Description of the task
Needed from the data below: every line from the one with "Instruction: Click the crispus9" up to and including the one with "Given: Toggle the grid display icon", repeated exactly and with nothing else.

Records shown

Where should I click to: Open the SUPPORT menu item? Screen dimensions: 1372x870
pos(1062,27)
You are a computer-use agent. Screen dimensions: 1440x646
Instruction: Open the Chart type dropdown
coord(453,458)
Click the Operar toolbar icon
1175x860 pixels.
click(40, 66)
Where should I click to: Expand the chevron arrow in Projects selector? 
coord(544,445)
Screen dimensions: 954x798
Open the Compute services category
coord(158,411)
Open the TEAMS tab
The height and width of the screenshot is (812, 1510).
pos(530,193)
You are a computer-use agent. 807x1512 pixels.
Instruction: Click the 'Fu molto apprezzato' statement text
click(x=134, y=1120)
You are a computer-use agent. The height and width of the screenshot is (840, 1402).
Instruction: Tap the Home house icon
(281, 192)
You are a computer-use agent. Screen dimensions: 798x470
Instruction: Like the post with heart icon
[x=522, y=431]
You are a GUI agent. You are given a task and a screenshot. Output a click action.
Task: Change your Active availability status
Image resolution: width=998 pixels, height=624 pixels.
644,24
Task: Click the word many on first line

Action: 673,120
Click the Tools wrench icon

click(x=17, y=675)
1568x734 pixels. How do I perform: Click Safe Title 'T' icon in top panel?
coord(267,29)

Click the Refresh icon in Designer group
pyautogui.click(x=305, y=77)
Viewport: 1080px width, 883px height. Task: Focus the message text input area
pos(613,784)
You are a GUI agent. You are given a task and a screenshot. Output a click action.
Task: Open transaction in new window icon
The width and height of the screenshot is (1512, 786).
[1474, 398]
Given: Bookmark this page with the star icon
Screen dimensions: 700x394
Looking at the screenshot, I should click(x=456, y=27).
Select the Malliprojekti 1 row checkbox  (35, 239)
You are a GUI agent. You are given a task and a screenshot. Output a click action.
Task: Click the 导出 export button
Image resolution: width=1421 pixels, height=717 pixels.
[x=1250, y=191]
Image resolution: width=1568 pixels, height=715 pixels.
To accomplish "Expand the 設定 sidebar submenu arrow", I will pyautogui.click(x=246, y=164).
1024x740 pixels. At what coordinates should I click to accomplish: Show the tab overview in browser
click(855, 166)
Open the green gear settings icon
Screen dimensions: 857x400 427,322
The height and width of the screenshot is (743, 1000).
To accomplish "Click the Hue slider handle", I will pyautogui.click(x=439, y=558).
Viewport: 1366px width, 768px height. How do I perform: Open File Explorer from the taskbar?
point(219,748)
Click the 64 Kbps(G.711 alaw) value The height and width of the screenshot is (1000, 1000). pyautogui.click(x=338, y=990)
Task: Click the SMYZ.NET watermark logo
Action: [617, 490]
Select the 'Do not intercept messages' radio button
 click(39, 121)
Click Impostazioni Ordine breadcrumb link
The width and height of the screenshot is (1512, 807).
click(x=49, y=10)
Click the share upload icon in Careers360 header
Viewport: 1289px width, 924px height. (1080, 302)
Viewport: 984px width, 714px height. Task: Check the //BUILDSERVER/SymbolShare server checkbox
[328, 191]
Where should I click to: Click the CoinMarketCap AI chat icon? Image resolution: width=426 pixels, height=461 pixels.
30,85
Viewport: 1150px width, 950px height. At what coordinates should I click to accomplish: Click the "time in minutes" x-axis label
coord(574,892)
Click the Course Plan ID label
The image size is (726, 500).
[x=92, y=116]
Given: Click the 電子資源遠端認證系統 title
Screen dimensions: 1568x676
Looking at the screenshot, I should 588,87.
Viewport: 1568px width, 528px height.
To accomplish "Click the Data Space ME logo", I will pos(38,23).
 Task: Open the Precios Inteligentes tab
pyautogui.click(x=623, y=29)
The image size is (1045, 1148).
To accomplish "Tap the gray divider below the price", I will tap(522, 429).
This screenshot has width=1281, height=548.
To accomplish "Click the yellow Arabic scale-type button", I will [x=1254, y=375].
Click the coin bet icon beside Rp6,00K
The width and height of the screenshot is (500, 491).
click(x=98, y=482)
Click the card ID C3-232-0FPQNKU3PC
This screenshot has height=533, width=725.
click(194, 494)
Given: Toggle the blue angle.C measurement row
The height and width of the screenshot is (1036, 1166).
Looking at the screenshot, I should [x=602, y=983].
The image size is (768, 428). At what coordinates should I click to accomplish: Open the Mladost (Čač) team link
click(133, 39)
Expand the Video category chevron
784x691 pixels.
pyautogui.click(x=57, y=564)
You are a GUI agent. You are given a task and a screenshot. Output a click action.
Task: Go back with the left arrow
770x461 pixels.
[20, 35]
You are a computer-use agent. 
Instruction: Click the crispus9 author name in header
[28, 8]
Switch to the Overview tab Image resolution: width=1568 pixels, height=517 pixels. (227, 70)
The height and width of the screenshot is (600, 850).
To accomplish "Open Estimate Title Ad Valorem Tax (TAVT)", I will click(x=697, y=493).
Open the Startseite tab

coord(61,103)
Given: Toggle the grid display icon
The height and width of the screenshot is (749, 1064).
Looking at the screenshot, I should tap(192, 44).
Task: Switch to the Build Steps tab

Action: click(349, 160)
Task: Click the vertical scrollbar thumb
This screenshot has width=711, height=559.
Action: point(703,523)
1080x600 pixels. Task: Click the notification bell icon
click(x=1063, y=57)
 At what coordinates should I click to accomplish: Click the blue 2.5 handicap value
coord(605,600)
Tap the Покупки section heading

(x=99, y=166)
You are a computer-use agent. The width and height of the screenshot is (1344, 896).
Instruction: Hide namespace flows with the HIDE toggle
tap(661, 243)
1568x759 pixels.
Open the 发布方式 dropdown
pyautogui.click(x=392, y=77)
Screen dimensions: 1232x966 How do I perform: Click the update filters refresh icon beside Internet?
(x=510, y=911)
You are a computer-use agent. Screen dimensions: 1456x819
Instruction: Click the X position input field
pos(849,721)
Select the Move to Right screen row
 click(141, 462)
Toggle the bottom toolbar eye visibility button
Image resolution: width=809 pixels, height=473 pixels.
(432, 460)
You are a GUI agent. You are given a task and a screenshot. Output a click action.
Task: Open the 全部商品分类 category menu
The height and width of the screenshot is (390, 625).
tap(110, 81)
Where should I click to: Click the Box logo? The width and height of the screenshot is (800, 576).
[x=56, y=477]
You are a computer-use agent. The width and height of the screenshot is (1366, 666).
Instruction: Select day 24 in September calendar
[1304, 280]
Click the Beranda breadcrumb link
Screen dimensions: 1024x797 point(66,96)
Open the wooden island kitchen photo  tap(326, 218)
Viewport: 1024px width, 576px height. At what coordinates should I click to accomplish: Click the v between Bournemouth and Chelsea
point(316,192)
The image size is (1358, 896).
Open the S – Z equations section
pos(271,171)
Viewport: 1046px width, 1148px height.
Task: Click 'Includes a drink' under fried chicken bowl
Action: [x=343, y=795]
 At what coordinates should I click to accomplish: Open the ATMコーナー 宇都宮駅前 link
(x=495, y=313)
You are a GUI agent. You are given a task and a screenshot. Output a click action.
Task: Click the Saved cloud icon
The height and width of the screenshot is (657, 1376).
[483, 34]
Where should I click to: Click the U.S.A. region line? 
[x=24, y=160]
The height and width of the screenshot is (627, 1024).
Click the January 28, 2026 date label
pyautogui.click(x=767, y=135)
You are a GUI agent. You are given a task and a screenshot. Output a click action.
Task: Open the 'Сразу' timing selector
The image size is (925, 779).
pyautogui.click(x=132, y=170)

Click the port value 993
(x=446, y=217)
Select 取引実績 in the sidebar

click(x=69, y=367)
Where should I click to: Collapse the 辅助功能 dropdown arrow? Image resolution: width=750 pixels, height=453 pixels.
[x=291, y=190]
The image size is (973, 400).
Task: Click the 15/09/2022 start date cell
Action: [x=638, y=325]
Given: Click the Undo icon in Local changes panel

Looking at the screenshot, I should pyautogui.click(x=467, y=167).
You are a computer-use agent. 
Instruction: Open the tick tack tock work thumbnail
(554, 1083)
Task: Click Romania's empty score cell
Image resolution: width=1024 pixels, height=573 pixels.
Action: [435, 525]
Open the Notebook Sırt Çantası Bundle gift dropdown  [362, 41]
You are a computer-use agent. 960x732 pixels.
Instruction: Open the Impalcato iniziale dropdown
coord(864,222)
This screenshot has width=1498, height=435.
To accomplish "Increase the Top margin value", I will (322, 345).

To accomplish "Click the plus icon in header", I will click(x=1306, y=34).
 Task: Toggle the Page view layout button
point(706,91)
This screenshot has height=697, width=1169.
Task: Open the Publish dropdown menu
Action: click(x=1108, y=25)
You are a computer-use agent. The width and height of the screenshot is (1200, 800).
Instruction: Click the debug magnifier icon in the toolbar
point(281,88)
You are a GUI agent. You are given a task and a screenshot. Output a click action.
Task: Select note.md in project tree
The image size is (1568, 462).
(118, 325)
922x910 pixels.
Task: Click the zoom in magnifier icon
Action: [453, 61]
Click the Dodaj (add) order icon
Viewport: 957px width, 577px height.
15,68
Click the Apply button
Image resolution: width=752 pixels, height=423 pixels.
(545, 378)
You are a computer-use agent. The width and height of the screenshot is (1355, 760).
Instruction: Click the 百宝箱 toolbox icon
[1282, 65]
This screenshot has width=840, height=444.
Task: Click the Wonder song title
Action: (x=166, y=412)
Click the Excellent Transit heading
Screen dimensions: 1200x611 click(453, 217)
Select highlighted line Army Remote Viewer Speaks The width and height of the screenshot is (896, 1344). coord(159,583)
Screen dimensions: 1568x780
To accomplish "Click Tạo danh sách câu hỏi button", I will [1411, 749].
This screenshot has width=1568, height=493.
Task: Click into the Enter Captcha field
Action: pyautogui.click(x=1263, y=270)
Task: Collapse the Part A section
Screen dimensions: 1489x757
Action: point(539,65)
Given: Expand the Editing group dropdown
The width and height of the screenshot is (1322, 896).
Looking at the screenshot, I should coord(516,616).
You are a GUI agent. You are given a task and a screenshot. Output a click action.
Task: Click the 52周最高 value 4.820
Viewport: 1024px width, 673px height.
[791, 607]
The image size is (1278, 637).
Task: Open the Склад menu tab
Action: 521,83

Task output
Instruction: Click the crispus9 author name in header
[28, 8]
Switch to the Overview tab Image resolution: width=1568 pixels, height=517 pixels. (227, 70)
The height and width of the screenshot is (600, 850).
To accomplish "Open Estimate Title Ad Valorem Tax (TAVT)", I will click(x=697, y=493).
Open the Startseite tab

coord(61,103)
Given: Toggle the grid display icon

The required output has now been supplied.